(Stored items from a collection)
#####

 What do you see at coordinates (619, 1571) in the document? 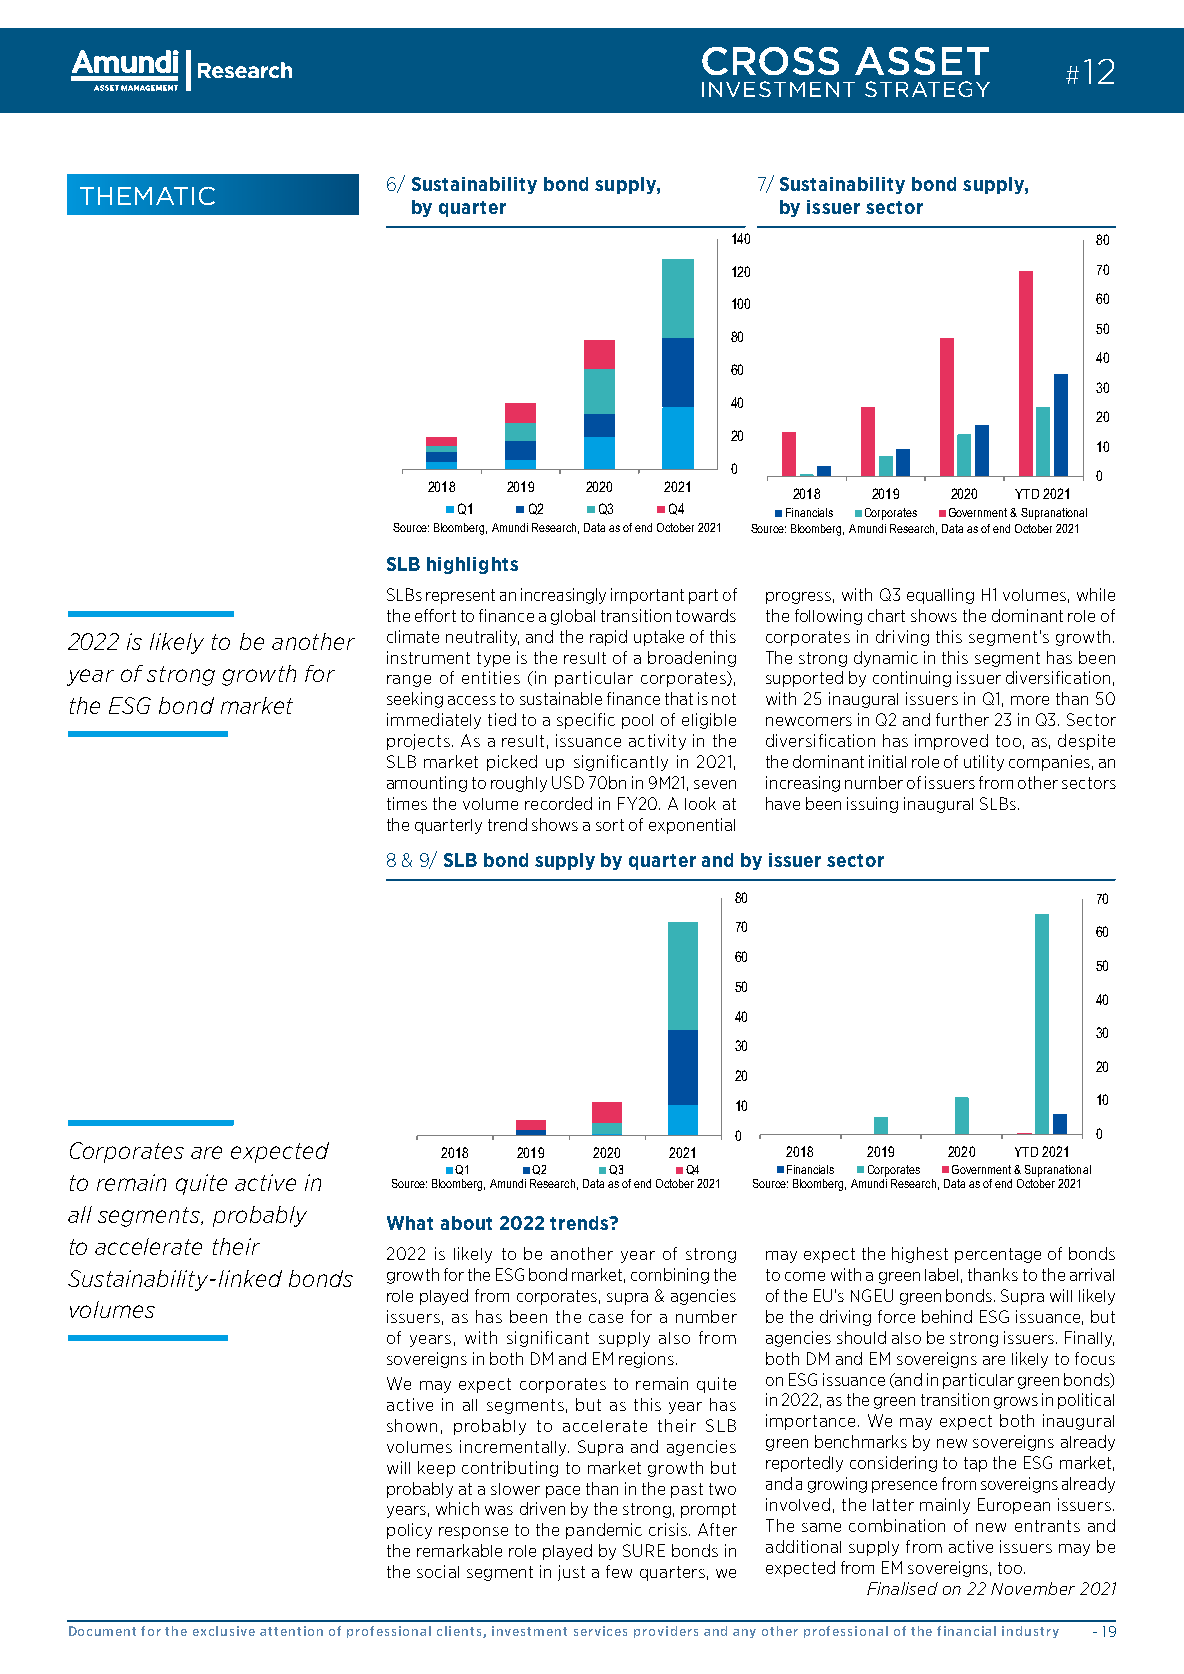
I see `few` at bounding box center [619, 1571].
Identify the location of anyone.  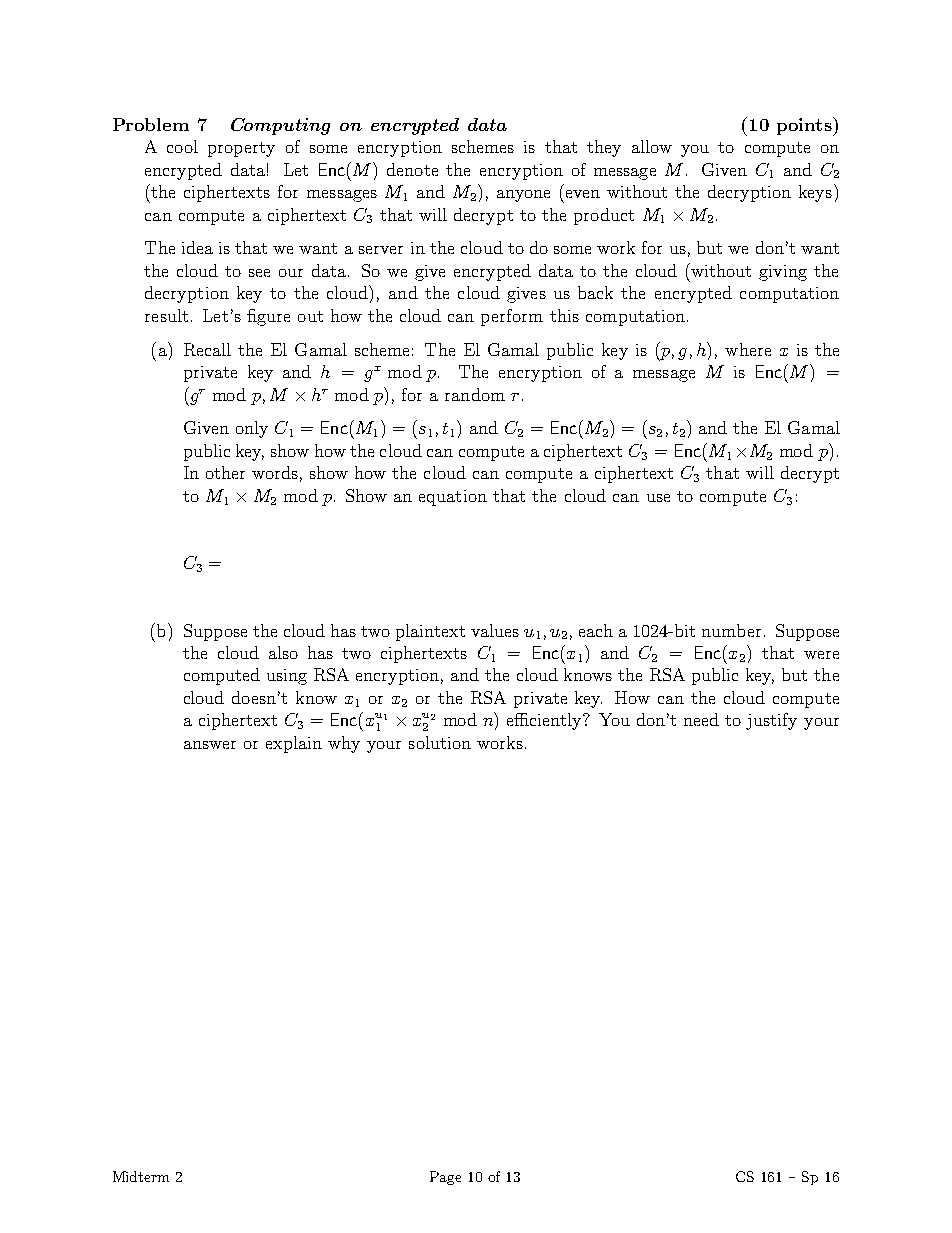
(523, 196).
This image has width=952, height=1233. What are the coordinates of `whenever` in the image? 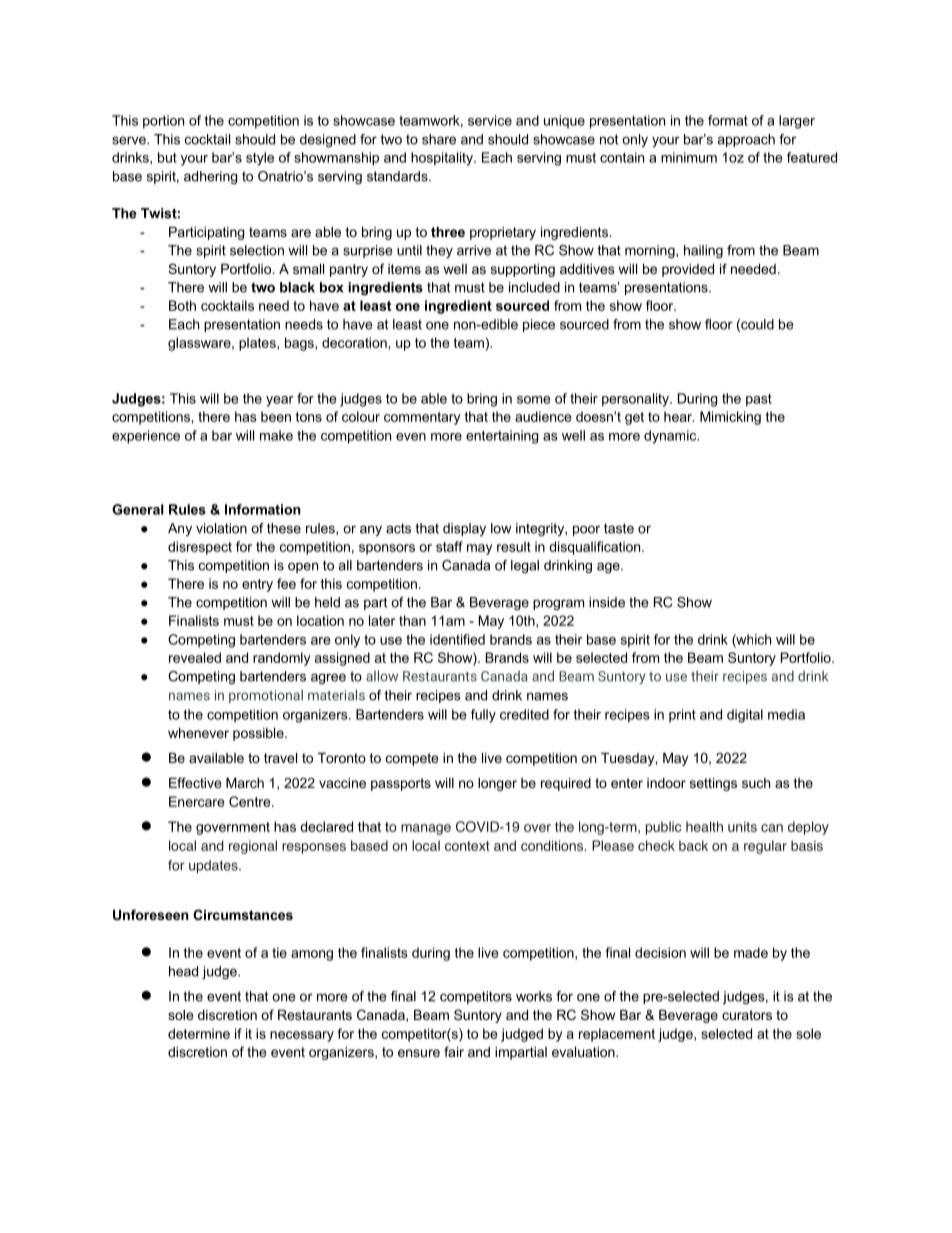 It's located at (198, 733).
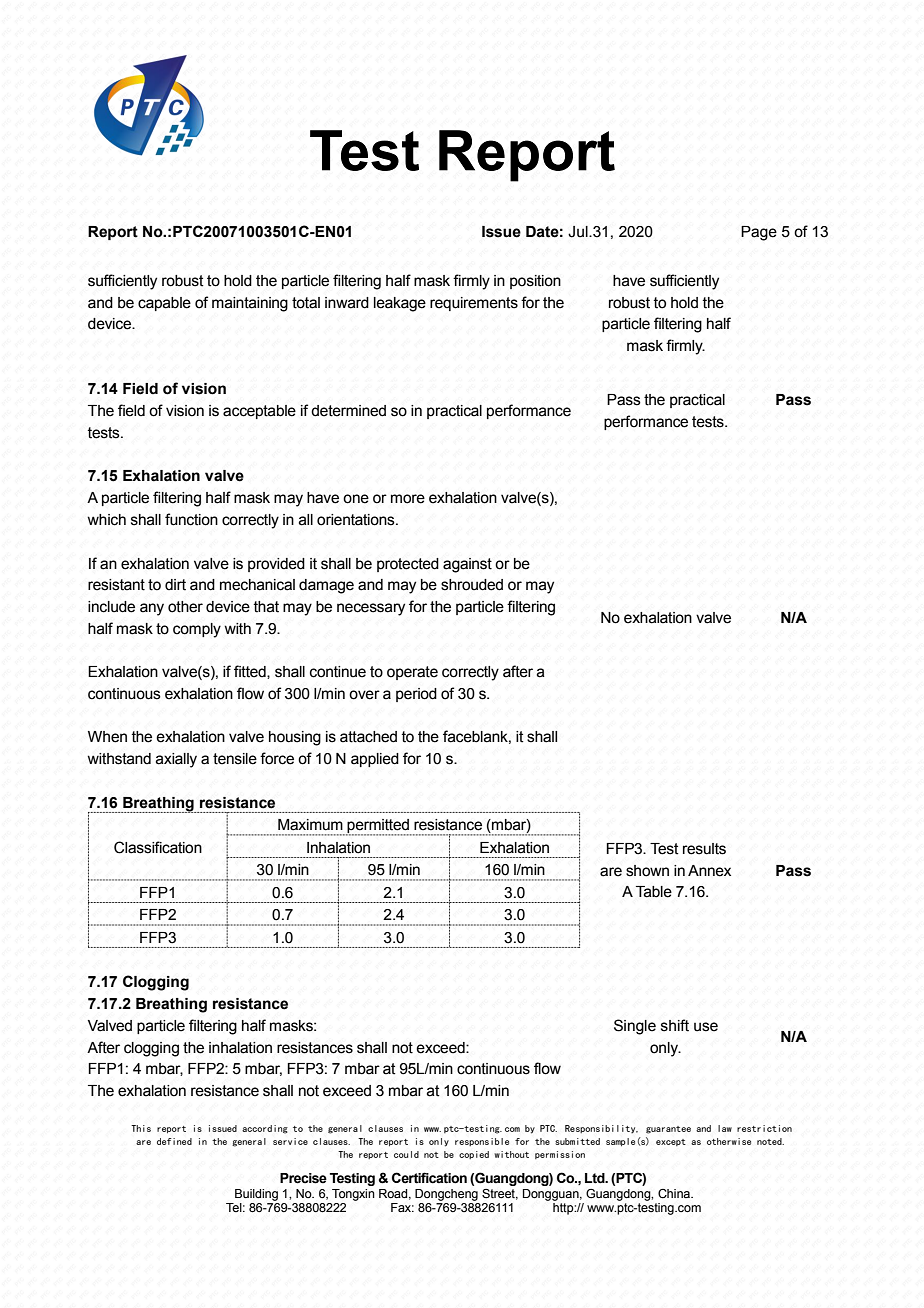 The image size is (924, 1308). I want to click on more, so click(408, 499).
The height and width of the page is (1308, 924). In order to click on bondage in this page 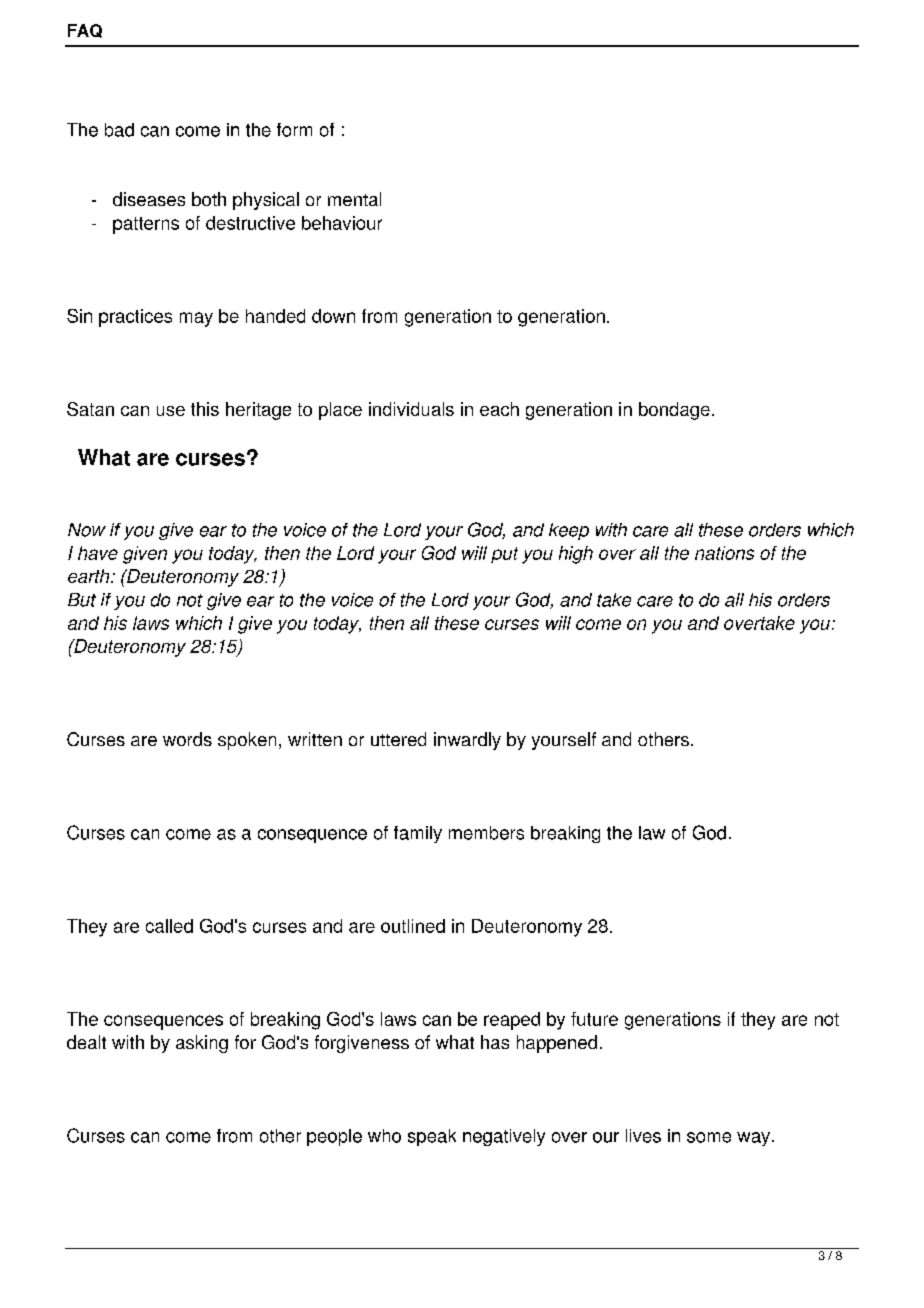, I will do `click(674, 411)`.
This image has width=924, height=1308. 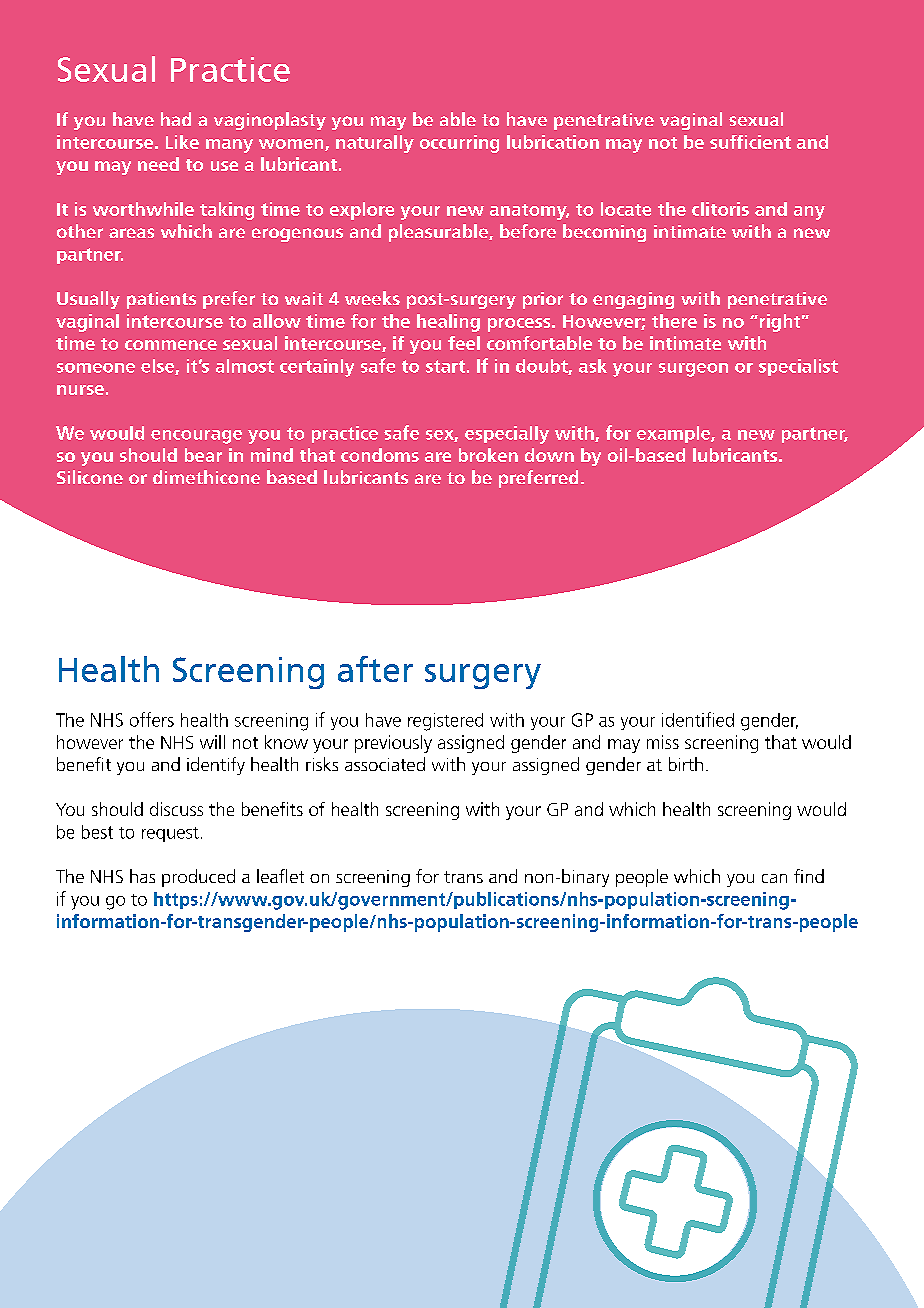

#####

PROBLEM TO SOLVE => Please repeat the listing from its opening line through the line containing "(523, 196).", with both ends included, and leave the pictures out.

PROBLEM SOLUTION =>
 What do you see at coordinates (619, 1571) in the document? 
I see `few` at bounding box center [619, 1571].
Identify the location of anyone.  
(523, 196).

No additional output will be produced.